[Stored data]

--- --- ---

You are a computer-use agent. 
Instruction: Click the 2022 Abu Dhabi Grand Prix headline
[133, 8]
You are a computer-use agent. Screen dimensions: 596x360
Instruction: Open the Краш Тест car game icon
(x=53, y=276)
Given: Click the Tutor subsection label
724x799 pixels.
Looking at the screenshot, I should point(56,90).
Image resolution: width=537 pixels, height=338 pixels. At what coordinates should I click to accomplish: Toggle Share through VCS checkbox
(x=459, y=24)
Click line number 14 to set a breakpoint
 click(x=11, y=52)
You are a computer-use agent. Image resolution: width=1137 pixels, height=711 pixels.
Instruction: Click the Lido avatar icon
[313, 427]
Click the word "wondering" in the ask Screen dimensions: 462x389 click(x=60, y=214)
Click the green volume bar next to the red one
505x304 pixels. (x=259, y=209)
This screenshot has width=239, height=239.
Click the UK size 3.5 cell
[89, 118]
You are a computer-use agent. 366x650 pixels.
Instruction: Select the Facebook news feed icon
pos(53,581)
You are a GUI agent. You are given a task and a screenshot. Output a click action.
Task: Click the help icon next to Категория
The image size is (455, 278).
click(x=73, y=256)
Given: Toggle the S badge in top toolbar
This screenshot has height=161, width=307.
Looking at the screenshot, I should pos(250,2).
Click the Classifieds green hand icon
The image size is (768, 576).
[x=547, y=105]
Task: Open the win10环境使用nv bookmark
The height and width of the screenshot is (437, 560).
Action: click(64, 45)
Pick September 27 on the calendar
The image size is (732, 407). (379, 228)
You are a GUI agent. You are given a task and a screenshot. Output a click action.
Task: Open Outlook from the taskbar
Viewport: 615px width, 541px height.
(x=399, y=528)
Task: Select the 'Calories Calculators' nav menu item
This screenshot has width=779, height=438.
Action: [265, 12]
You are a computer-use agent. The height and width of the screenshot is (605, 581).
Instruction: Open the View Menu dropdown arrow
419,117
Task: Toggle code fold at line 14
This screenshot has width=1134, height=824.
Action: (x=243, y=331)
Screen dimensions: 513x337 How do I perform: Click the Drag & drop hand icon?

--- --- ---

### Work instruction
Exact copies of the line containing "Task: Select the" and of every line after it through the end of the entries are all that should be output.

### Answer for the task
Task: Select the 'Calories Calculators' nav menu item
This screenshot has width=779, height=438.
Action: [265, 12]
You are a computer-use agent. The height and width of the screenshot is (605, 581).
Instruction: Open the View Menu dropdown arrow
419,117
Task: Toggle code fold at line 14
This screenshot has width=1134, height=824.
Action: (x=243, y=331)
Screen dimensions: 513x337 How do I perform: Click the Drag & drop hand icon?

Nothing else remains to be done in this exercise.